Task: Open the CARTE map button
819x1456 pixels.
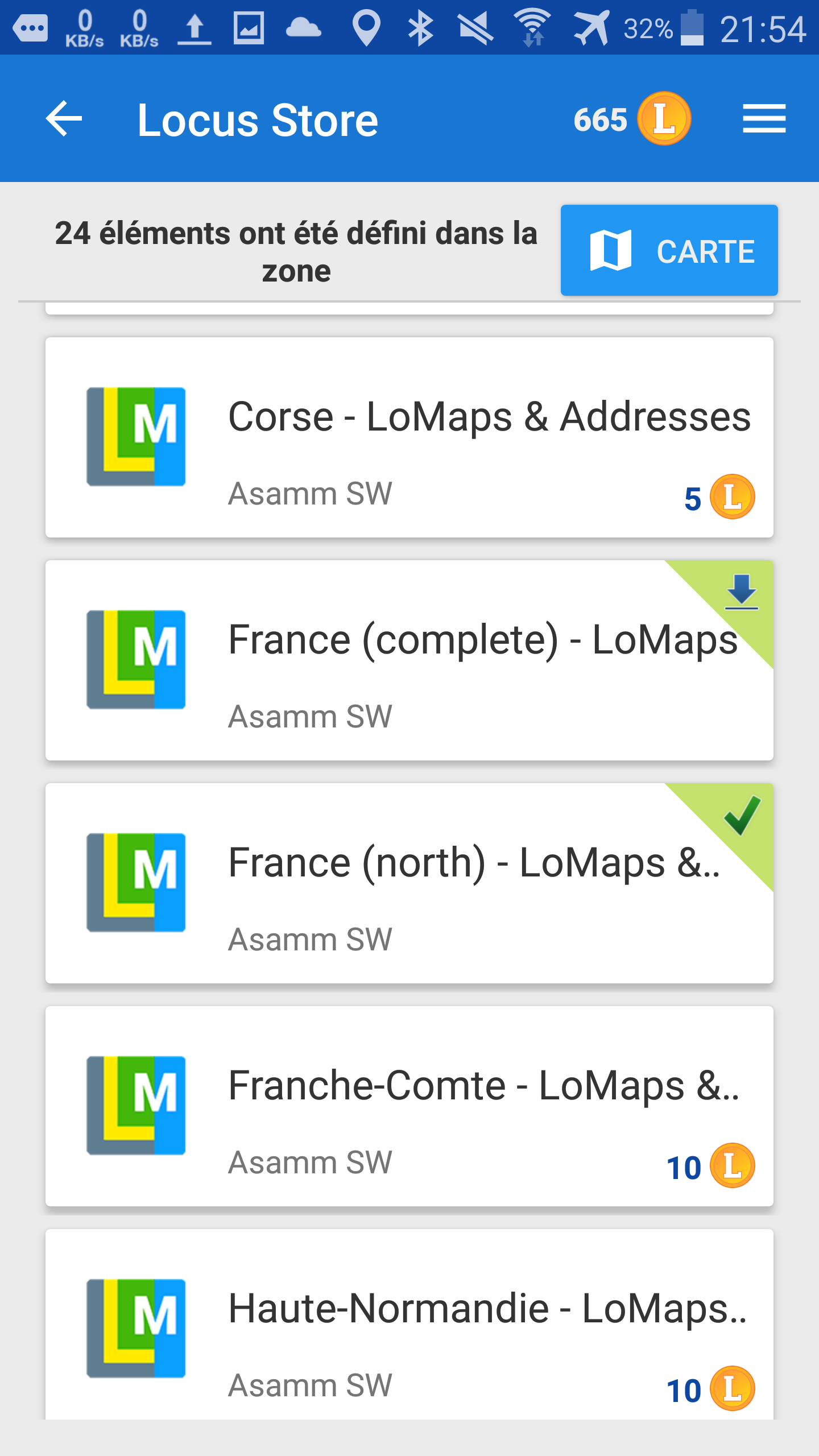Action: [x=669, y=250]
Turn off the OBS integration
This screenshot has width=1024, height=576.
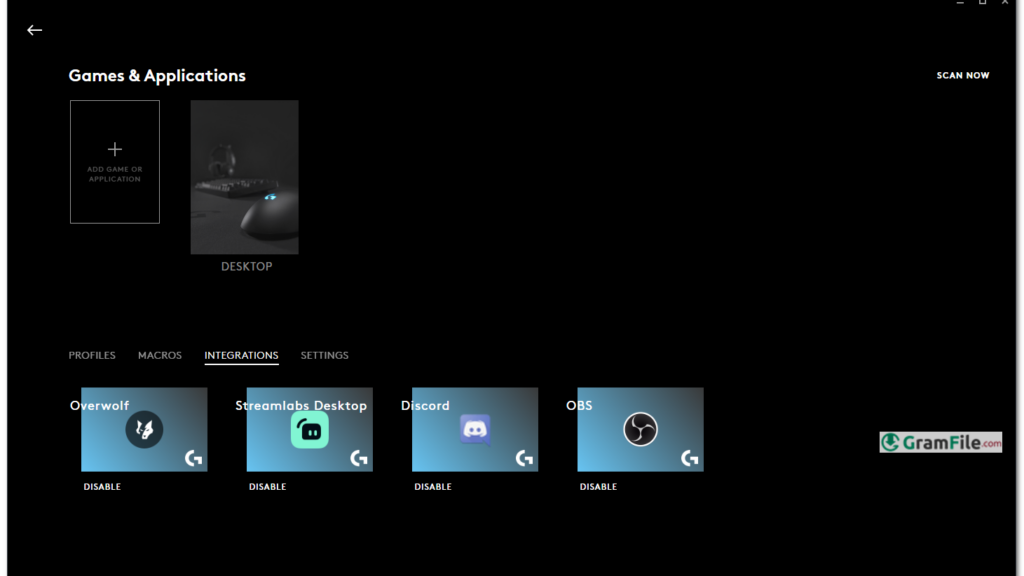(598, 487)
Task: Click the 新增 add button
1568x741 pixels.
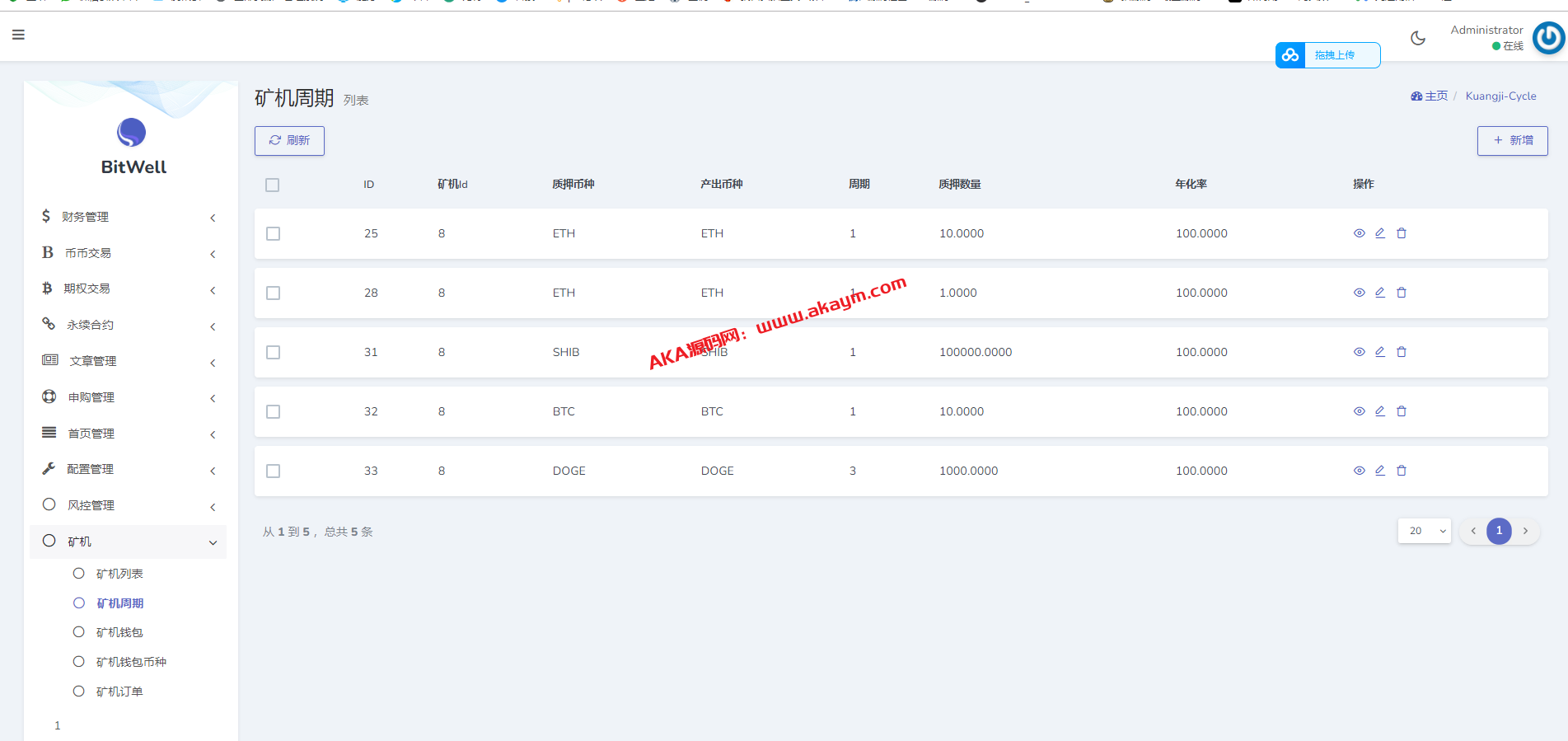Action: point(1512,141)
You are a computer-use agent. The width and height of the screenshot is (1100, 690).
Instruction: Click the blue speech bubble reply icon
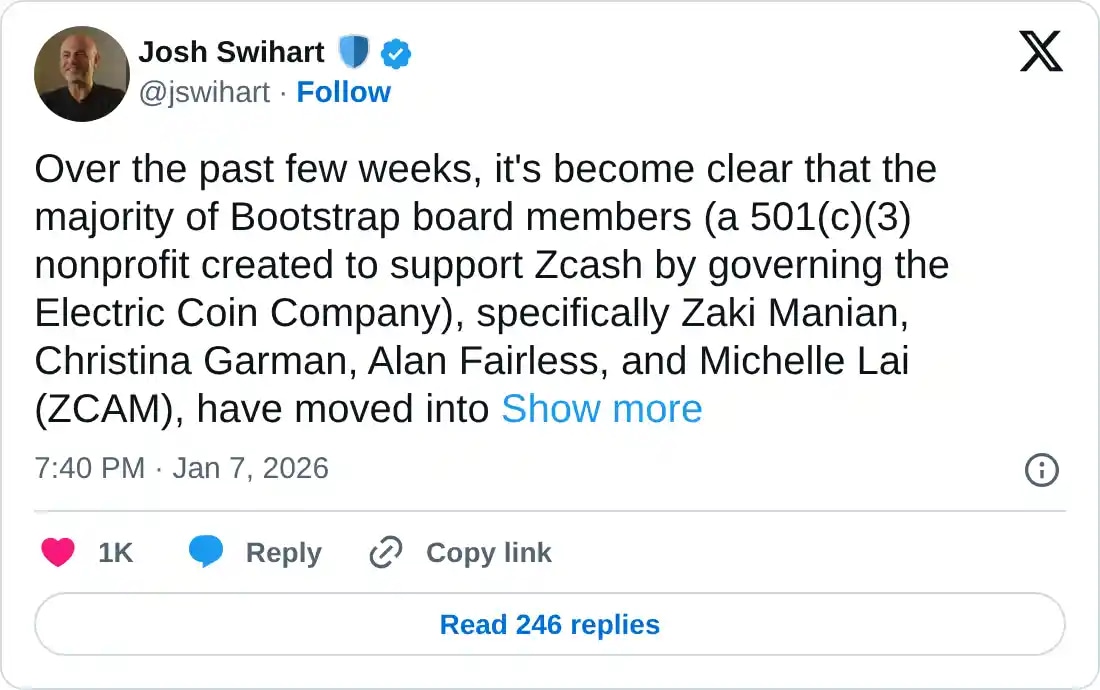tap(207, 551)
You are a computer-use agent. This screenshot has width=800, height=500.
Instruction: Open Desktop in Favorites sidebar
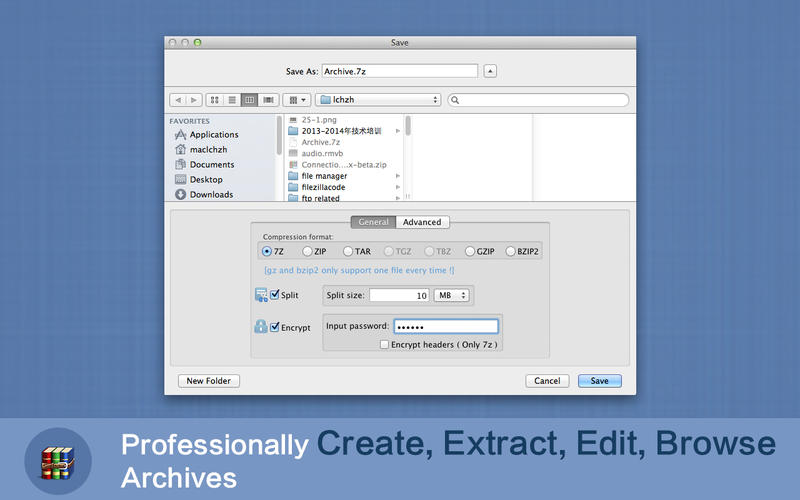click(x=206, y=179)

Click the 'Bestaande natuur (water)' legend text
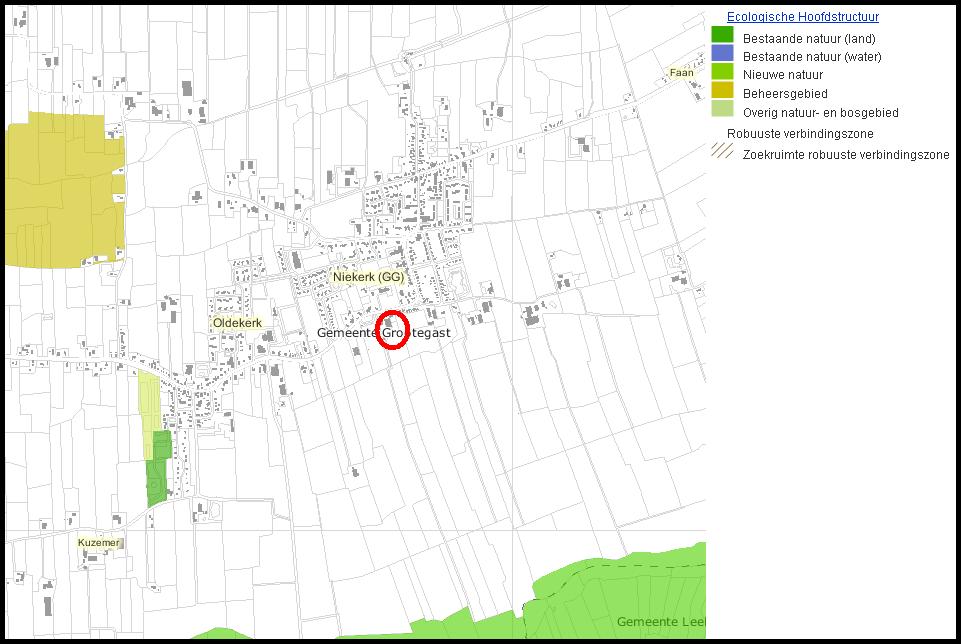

Work required:
Take the lines from the one that contains "819x1456 pixels." through the last line of the material above and reproduce them exactly, leaving out any pictures.

Answer section:
819x1456 pixels.
Action: [x=669, y=250]
Turn off the OBS integration
This screenshot has width=1024, height=576.
(598, 487)
Task: Click the 新增 add button
1568x741 pixels.
Action: point(1512,141)
You are a computer-use agent. The width and height of the screenshot is (1100, 690).
Instruction: Click the blue speech bubble reply icon
tap(207, 551)
You are a computer-use agent. This screenshot has width=800, height=500.
Instruction: Open Desktop in Favorites sidebar
click(x=206, y=179)

Click the 'Bestaande natuur (water)' legend text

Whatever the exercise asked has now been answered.